*** Block opens ***

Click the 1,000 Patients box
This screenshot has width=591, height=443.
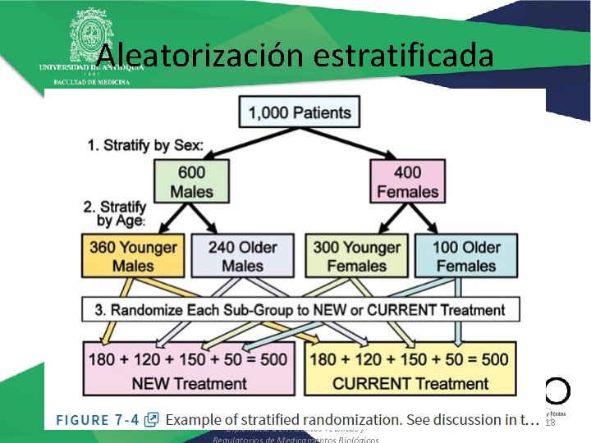pyautogui.click(x=299, y=112)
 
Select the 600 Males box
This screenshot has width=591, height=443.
pyautogui.click(x=187, y=182)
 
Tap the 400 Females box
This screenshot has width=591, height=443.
pyautogui.click(x=408, y=182)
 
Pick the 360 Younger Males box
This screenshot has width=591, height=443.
pyautogui.click(x=133, y=256)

*** Block closes ***

WORK TASK — Where an entry includes a picture, drop it, and print the rest of the material word for word.

RESPONSE FOR THIS EXERCISE —
Click the 1,000 Patients box
This screenshot has width=591, height=443.
pyautogui.click(x=299, y=112)
 
Select the 600 Males box
This screenshot has width=591, height=443.
pyautogui.click(x=187, y=182)
 
Tap the 400 Females box
This screenshot has width=591, height=443.
pyautogui.click(x=408, y=182)
 
Pick the 360 Younger Males box
This screenshot has width=591, height=443.
pyautogui.click(x=133, y=256)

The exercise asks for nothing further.